----- Text excerpt
AVX = 1 | AVX2 = 1 | AVX512 = 0 | AVX512_VBMI = 0 | AVX512_VNNI = 0 | FMA = 1 | NEON = 0 | ARM_FMA = 0 | F16C = 1 | FP16_VA = 0 | WASM_SIMD = 0 | BLAS = 1 | SSE3 = 1 | SSSE3 = 1 | VSX = 0 |
error loading model: llama_model_loader: failed to load model from /Users/ilanpinto/Library/Caches/llama_index/models/llama-2-13b-chat.ggmlv3.q4_0.bin
llama_load_model_from_file: failed to load model
maybe delete the cache folder
notice that the downloaded model is ggml, but we want a gguf model actually
this /Users/ilanpinto/Library/Caches/llama_index/models one?
what the diffrent between gguf and ggml?
Ggml was an old file type they stopped supporting
After 0.1.79 only gguf works
my colleuge Erik Jacobs says hi π
seems to work thank you!!!
got the same err π¦
File ~/miniconda3/lib/python3.11/site-packages/llama_cpp/llama.py:2111, in Llama.n_ctx(self)
2109 def n_ctx(self) -> int:
2110 """Return the context window size."""
-> 2111 return self._ctx.n_ctx()
File ~/miniconda3/lib/python3.11/site-packages/llama_cpp/llama.py:428, in _LlamaContext.n_ctx(self)
427 def n_ctx(self) -> int:
--> 428 assert self.ctx is not None
429 return llama_cpp.llama_n_ctx(self.ctx)
----------
• Brief 1
Please repeat the part of the model-loading thread that begins at "got the same" and stops after "429 return llama_cpp.llama_n_ctx(self.ctx)".
• Brief 2
Carry on the forum thread about the model-loading error from its last line.
----- Data under study
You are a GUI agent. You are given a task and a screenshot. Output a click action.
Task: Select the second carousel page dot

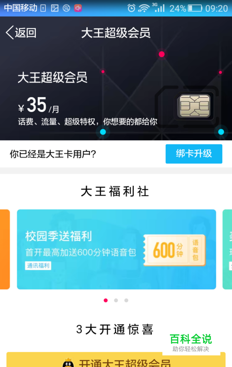(116, 300)
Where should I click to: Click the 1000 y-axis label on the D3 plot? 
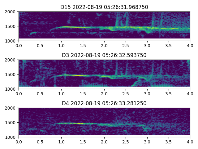click(x=12, y=89)
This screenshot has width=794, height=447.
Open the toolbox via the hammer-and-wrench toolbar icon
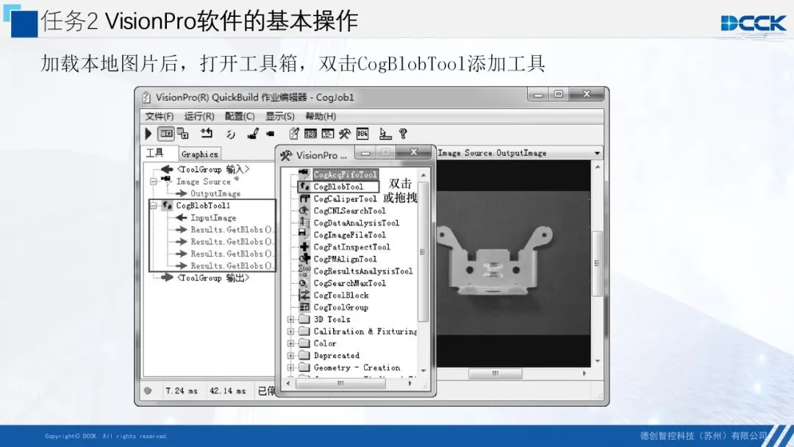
----------
• Written response 1
got the same err π¦
File ~/miniconda3/lib/python3.11/site-packages/llama_cpp/llama.py:2111, in Llama.n_ctx(self)
2109 def n_ctx(self) -> int:
2110 """Return the context window size."""
-> 2111 return self._ctx.n_ctx()
File ~/miniconda3/lib/python3.11/site-packages/llama_cpp/llama.py:428, in _LlamaContext.n_ctx(self)
427 def n_ctx(self) -> int:
--> 428 assert self.ctx is not None
429 return llama_cpp.llama_n_ctx(self.ctx)

• Written response 2
AssertionError:
I have no idea anymore tbh, I would have to spin up llama-cpp and debug, but I don't really have time at the moment π
I suggest getting it working without llama-index (loading and creating the model with llama-cpp directly), and then we can figure it out the differences from there
could that be related to jupyter?
I mean... maybe? Maybe try running in a .py
script and see if that makes a difference π
checking , in the meamwhile
another question
does the below version comaptible ?
llama-index==0.9.0
llama_cpp_python==0.2.18
ok just to santiy check, running this myself now. Downloading the model file currently
in a fresh env I installed llama-index and llama-cpp-python, and this code ran fine (abbreivated for reading)
>>> from llama_index.llms.utils import resolve_llm
>>> llm = resolve_llm("local")
Downloading url https://huggingface.co/TheBloke/Llama-2-13B-chat-GGUF/resolve/main/llama-2-13b-chat.Q4_0.gguf to path /tmp/llama_index/models/llama-2-13b-chat.Q4_0.gguf
total size (MB): 7365.83
7025it [03:46, 31.02it/s]
llama_model_loader: loaded meta data with 19 key-value pairs and 363 tensors from /tmp/llama_index/models/llama-2-13b-chat.Q4_0.gguf (version GGUF V2)
...
AVX = 1 | AVX2 = 1 | AVX512 = 0 | AVX512_VBMI = 0 | AVX512_VNNI = 0 | FMA = 1 | NEON = 0 | ARM_FMA = 0 | F16C = 1 | FP16_VA = 0 | WASM_SIMD = 0 | BLAS = 0 | SSE3 = 1 | SSSE3 = 1 | VSX = 0 |
Then
>>> llm.complete("Hello!")
llama_print_timings: load time = 9481.09 ms
llama_print_timings: sample time = 23.21 ms / 78 runs ( 0.30 ms per token, 3361.05 tokens per second)
llama_print_timings: prompt eval time = 9480.97 ms / 67 tokens ( 141.51 ms per token, 7.07 tokens per second)
llama_print_timings: eval time = 29942.15 ms / 77 runs ( 388.86 ms per token, 2.57 tokens per second)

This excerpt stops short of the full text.